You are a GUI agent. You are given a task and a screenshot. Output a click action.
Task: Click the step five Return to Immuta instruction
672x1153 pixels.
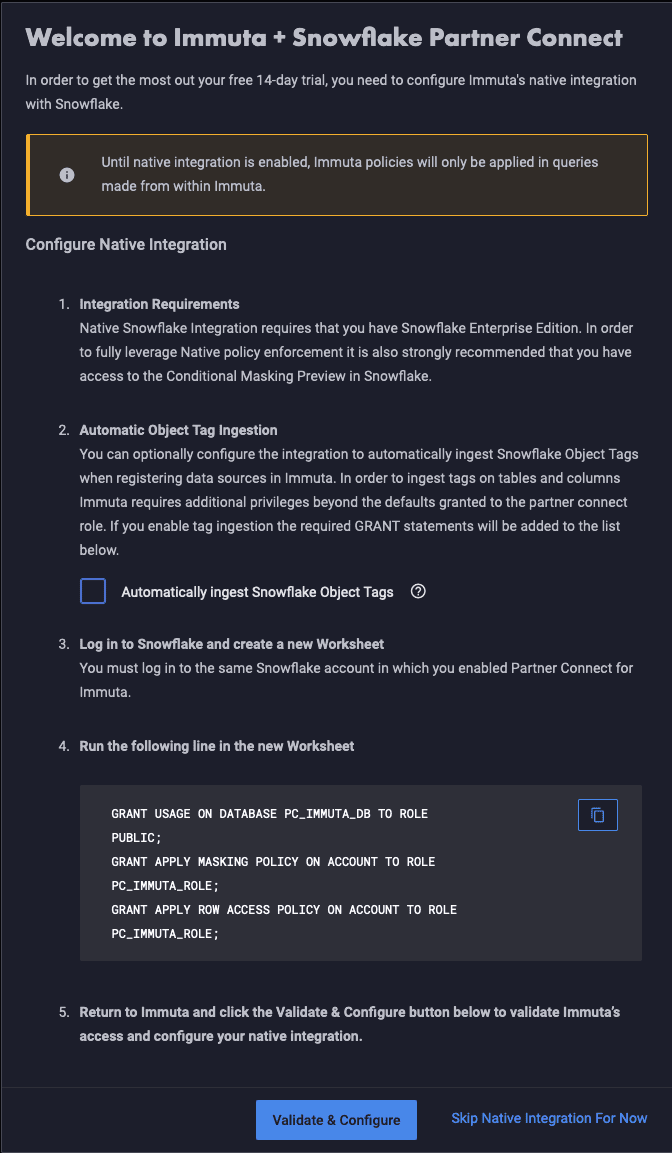(350, 1024)
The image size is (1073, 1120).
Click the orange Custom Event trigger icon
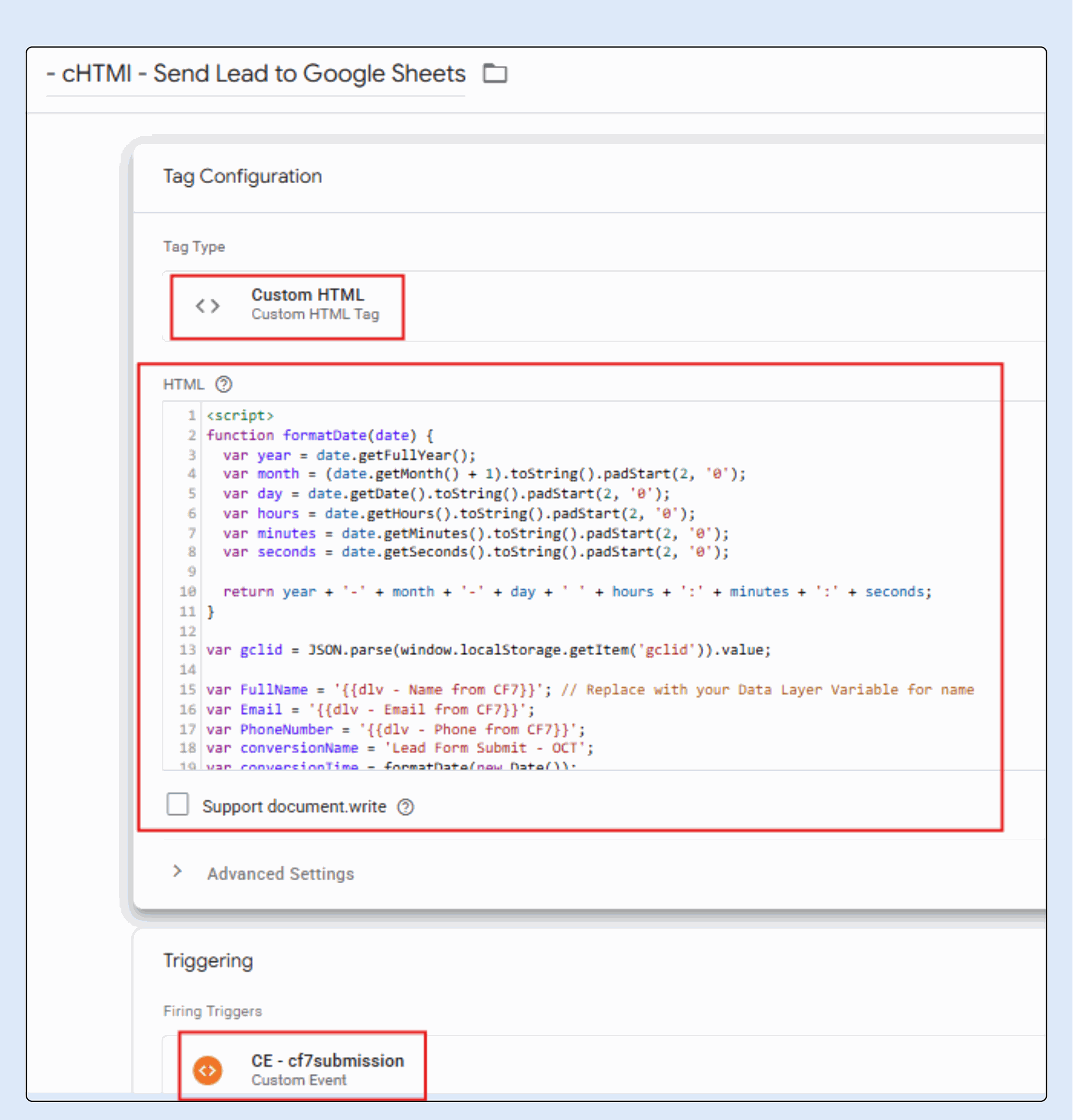tap(208, 1070)
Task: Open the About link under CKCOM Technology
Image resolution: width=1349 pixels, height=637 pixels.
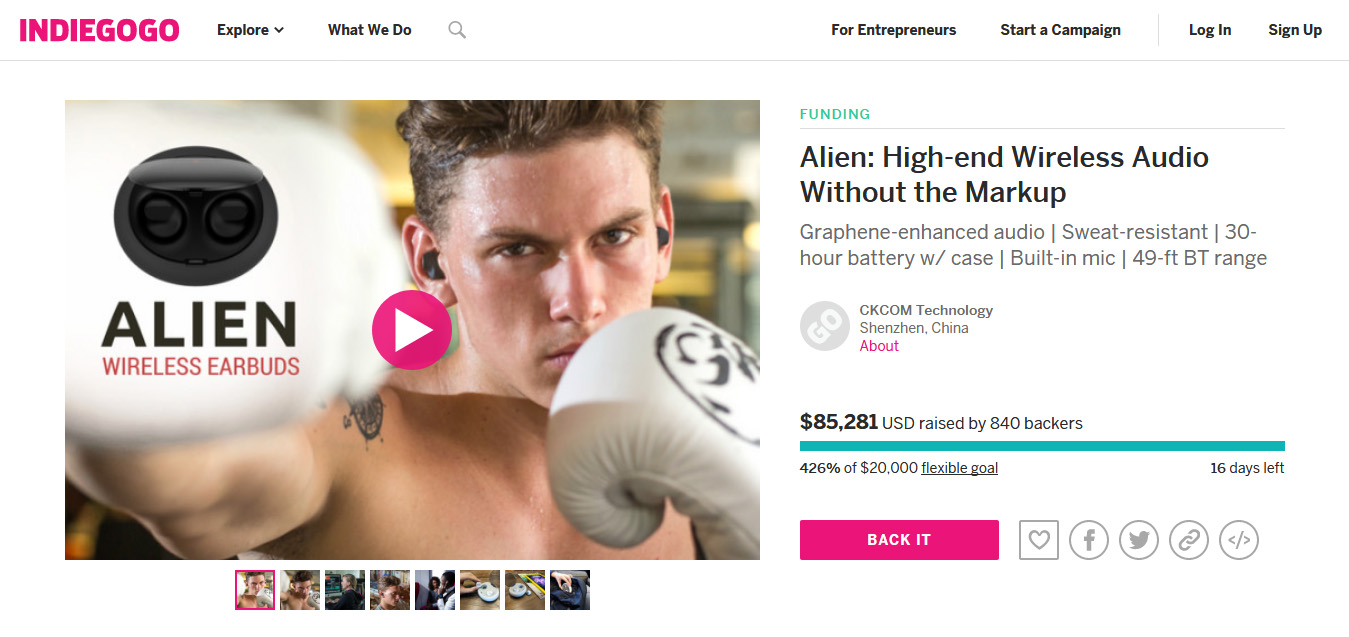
:::::
**Try it:** Leaving out only the pictures, reproduce the listing exactly.

**Solution below:**
You are a GUI agent. You are given a task and a screenshot. Output a click action.
Task: Click the step five Return to Immuta instruction
672x1153 pixels.
(350, 1024)
The image size is (1073, 1120).
Click the orange Custom Event trigger icon
tap(208, 1070)
Task: Open the About link under CKCOM Technology
Image resolution: width=1349 pixels, height=637 pixels.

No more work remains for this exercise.